For one phone number. It works.

df = pd.read_csv('Datasets/CDR.csv')
df.CallDate = pd.to_datetime(df.CallDate)
df.CallTime = pd.to_timedelta(df.CallTime)
df.Duration = pd.to_timedelta(df.Duration)

in_numbers = df.In.unique().tolist()
in_numbers

user1 = df[(df.In == in_numbers[0])]

user1 = user1[(user1.DOW == 'Sat') | (user1.DOW == 'Sun')]
user1 = user1[(user1.CallTime < "06:00:00") | (user1.CallTime > "22:00:00")]

fig = plt.figure()
ax = fig.add_subplot(111)
ax.scatter(user1.TowerLon,user1.TowerLat, c='g', marker='o', alpha=0.2)
ax.set_title('Weekend Calls (<6am or >10p)')

user1 = pd.concat([user1.TowerLon, user1.TowerLat], axis = 1)

model = KMeans(n_clusters = 2)
labels = model.fit_predict(user1)

centroids = model.cluster_centers_
print(centroids)
ax.scatter(centroids[:,0], centroids[:,1], marker='x', c='red', alpha=0.5, linewidths=3, s=169)
plt.show()

But when I put it in loop I get the error.

locations = []

for i in range(10):
    user = df[(df.In == in_numbers[i])]
    user.plot.scatter(x='TowerLon', y='TowerLat', c='purple', alpha=0.1, title='Call Locations', s = 30)
    user = user[(user.DOW == 'Sat') | (user.DOW == 'Sun')]
    user = user[(user.CallTime < "06:00:00") | (user.CallTime > "22:00:00")]

    fig = plt.figure()
    ax = fig.add_subplot(111)
    ax.scatter(user.TowerLon,user.TowerLat, c='g', marker='o', alpha=0.2)
    ax.set_title('Weekend Calls (<6am or >10p)')

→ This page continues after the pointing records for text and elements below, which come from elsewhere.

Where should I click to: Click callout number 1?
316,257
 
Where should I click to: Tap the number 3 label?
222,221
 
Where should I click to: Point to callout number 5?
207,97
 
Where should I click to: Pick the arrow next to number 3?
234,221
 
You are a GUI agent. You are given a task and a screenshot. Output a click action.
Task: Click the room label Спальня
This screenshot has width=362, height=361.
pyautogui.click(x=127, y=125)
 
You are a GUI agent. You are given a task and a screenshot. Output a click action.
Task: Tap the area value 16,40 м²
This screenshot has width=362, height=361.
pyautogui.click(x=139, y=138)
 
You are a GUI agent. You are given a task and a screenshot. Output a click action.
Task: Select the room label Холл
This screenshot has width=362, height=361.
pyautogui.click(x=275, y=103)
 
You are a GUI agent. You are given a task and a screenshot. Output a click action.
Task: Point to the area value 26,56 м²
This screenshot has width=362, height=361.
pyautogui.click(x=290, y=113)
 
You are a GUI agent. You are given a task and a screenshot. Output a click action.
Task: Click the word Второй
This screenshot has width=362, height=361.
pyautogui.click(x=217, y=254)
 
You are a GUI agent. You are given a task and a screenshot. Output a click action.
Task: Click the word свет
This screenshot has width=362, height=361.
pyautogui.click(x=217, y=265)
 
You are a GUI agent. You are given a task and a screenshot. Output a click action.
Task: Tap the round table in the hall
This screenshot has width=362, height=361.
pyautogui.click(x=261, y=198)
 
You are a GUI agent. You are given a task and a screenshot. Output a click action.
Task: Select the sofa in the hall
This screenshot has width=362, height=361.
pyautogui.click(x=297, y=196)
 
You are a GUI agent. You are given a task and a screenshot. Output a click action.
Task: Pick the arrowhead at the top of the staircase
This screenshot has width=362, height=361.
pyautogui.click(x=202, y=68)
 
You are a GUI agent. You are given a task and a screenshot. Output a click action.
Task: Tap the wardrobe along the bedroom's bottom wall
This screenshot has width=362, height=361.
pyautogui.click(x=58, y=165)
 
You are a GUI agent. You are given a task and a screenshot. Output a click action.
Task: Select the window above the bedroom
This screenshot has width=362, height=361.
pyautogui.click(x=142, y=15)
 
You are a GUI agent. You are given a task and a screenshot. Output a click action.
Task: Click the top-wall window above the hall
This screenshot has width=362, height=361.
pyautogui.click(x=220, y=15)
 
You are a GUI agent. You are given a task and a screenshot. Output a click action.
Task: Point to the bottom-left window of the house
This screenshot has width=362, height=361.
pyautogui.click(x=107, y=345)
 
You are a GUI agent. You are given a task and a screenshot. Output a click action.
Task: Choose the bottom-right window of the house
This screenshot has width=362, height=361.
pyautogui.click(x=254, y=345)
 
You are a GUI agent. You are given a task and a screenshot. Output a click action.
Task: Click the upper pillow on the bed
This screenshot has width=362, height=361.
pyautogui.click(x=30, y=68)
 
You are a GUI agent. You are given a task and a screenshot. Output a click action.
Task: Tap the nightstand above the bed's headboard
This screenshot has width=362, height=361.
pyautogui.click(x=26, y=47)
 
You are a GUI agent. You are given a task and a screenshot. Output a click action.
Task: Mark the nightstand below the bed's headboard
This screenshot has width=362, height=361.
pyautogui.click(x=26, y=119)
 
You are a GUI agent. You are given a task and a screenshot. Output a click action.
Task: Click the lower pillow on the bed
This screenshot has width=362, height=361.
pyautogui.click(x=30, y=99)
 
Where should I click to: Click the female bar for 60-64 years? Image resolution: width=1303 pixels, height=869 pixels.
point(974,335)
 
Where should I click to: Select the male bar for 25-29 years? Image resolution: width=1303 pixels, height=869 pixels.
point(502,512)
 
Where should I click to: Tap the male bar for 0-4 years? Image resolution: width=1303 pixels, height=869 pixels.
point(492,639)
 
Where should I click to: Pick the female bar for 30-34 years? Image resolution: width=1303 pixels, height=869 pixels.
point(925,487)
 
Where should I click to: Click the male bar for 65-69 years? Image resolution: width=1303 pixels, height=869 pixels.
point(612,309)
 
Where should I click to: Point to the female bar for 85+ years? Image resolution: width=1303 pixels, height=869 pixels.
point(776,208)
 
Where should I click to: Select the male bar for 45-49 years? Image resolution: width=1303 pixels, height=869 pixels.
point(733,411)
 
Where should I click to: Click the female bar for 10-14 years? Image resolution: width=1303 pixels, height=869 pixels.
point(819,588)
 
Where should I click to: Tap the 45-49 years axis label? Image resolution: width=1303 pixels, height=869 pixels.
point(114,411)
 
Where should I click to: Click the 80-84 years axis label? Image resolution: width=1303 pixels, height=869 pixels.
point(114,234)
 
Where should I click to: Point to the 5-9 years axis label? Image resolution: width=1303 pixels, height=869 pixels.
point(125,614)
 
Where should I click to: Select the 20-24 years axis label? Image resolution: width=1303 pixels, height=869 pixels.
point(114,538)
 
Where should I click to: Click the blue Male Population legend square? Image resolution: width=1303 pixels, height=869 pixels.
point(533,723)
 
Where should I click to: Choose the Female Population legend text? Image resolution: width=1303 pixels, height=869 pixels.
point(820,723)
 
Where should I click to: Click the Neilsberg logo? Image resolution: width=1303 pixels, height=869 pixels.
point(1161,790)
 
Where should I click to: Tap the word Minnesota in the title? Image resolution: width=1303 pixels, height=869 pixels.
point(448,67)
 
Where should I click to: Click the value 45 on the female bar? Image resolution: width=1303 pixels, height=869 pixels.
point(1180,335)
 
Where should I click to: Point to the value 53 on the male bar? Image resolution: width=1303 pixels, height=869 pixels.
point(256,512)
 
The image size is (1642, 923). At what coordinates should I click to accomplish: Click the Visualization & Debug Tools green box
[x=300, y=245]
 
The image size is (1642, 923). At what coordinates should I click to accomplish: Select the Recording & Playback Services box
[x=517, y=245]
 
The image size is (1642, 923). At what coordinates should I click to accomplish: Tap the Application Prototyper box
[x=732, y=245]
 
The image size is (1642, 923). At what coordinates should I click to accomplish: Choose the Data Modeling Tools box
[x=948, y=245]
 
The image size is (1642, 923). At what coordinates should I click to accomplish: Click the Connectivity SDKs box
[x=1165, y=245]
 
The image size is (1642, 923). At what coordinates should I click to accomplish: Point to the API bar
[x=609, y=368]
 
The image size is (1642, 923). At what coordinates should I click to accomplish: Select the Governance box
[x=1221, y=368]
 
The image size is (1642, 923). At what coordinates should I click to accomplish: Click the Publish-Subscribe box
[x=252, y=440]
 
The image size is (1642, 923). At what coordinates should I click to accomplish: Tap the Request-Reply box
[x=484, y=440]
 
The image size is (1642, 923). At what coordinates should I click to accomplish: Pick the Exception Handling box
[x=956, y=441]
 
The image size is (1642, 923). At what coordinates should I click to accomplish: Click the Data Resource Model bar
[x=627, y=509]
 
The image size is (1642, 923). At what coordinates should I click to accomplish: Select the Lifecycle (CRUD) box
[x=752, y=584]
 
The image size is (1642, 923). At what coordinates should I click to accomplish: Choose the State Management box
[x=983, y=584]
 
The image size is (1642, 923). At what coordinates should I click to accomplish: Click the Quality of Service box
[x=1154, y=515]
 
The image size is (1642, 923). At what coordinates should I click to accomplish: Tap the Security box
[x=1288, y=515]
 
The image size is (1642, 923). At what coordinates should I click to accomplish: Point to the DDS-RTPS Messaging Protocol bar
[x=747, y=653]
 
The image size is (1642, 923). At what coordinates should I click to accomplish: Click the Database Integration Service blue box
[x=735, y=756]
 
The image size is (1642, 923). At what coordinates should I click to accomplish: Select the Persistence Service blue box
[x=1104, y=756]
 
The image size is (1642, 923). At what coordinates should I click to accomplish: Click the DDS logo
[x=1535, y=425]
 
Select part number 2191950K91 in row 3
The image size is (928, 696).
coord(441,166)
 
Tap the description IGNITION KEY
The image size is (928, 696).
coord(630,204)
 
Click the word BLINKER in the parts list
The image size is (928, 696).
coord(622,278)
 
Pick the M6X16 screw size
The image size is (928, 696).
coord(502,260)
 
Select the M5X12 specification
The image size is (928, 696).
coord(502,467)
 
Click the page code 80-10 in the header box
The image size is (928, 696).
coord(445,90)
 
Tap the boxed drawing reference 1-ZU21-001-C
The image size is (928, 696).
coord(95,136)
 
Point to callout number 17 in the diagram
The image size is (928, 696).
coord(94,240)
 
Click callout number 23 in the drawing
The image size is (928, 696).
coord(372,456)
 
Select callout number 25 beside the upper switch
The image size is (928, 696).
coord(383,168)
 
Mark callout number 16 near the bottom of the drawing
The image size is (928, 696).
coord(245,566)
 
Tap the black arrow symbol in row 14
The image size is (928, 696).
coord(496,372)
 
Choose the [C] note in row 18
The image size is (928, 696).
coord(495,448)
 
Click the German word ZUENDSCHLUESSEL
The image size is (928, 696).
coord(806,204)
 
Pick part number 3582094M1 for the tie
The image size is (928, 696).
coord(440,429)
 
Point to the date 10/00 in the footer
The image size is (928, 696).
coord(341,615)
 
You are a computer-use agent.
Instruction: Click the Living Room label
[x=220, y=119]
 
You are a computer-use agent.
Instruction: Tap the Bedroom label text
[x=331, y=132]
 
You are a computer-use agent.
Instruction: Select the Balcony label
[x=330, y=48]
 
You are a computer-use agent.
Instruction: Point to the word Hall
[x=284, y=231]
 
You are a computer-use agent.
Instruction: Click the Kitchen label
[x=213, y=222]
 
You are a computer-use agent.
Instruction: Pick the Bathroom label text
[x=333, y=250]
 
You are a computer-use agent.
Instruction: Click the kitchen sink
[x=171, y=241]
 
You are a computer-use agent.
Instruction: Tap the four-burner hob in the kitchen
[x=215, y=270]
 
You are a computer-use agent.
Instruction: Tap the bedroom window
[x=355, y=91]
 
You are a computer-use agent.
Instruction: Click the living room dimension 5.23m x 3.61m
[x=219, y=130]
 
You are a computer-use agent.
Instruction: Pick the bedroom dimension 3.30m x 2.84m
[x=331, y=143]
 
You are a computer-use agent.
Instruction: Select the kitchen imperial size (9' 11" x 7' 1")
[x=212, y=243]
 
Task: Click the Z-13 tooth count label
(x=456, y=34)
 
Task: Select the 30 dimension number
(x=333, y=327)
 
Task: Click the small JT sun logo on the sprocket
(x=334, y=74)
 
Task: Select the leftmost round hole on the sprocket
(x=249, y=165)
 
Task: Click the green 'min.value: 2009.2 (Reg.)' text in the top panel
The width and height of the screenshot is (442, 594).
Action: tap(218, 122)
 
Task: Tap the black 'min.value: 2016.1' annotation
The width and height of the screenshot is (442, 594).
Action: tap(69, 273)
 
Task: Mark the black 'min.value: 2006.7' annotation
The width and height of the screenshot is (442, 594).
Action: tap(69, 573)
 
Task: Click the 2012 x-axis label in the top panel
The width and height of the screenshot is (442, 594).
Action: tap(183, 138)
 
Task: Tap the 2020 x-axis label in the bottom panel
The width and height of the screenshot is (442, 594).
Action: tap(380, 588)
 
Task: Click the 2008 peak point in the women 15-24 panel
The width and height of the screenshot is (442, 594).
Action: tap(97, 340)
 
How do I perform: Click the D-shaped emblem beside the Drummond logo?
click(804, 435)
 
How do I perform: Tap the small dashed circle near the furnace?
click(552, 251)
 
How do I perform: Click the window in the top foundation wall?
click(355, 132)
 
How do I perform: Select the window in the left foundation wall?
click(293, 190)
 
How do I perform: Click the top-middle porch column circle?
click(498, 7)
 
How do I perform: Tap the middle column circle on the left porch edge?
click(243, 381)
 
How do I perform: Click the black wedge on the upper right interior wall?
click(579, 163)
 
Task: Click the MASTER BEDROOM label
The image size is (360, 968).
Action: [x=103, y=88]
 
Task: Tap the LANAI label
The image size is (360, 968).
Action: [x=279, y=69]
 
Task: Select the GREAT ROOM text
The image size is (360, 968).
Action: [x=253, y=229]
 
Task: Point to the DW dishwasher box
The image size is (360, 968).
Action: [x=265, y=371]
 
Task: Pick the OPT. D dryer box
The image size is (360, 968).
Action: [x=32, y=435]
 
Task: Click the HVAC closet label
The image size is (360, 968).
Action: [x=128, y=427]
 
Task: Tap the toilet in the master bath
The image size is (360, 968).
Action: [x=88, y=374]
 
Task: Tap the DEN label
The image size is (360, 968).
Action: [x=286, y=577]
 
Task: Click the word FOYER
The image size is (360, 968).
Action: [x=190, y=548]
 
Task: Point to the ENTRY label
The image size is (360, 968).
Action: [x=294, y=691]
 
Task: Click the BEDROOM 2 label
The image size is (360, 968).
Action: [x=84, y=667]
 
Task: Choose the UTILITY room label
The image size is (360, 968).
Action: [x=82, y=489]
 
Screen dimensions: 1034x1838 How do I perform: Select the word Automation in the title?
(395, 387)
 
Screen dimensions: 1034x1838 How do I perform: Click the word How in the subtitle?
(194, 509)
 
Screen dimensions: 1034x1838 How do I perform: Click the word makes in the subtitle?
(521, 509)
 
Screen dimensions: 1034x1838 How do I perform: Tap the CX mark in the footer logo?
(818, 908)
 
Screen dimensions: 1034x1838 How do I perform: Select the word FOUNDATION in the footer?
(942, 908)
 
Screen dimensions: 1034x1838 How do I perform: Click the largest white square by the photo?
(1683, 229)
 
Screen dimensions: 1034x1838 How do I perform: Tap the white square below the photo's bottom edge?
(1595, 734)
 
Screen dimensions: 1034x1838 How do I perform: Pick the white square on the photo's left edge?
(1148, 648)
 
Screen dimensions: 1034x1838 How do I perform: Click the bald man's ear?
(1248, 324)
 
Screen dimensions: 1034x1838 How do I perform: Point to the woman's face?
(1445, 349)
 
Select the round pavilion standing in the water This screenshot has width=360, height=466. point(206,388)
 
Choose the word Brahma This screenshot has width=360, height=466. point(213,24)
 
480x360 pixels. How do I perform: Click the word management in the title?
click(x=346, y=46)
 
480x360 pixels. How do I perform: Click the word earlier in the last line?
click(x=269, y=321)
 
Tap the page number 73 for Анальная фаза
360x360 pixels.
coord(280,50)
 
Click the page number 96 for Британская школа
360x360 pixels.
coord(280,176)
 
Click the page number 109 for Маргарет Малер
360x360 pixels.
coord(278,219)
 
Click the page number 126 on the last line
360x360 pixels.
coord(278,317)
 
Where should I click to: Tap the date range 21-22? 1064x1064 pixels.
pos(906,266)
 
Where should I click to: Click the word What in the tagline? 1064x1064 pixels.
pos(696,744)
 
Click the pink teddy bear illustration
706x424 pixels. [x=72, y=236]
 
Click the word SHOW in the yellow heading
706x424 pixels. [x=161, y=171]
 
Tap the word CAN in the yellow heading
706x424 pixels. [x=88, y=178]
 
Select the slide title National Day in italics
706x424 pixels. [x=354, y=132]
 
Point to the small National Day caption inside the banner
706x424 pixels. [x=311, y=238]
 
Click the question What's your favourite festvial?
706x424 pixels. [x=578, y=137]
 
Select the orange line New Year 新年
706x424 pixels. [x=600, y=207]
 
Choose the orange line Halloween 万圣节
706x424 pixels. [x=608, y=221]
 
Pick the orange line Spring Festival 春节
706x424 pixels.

    model = KMeans(n_clusters = 2)
    labels = model.fit_predict(user)
    centroids = model.cluster_centers_
    ax.scatter(centroids[:,0], centroids[:,1], marker='x', c='red', alpha=0.5, linewidths=3, s=169)
    locations.append(centroids)
plt.show()

Where is my mistake? Thank you

CDR.csv

John
  • 1
  • 3
  • 1
    The exception should also tell you the line where that's happening. Try adding a `print` before that line to see the values of everything you're using. Right now, all we can tell is what the error message is saying - somewhere in that loop there's a value that's expected to be a number, but it's actually this random string that can't be converted to a float. Maybe `in_numbers` has a value that's not a number? try `print(in_numbers)` before the loop to verify that. – tomas May 31 '18 at 10:08
  • Otherwise, please upload the data file `Datasets/CDR.csv`, so people can try to reproduce and give you more specific help. – tomas May 31 '18 at 10:09
  • What is the question? Do you not understand why `'cd9f3b1a-2eb8-4cdb-86d1-5d4c2740b1dc'` cannot be converted to float? Or you don't understand why there is `'cd9f3b1a-2eb8-4cdb-86d1-5d4c2740b1dc'` in the first place? You have to first understand your data and then start writing code. – zvone May 31 '18 at 10:20
  • I think problem in this line _labels = model.fit_predict(user)_ – John May 31 '18 at 14:14

1 Answers1

0

I missed the line in loop

user = pd.concat([user.TowerLon, user.TowerLat], axis = 1)

Thanks for all

John
  • 1
  • 3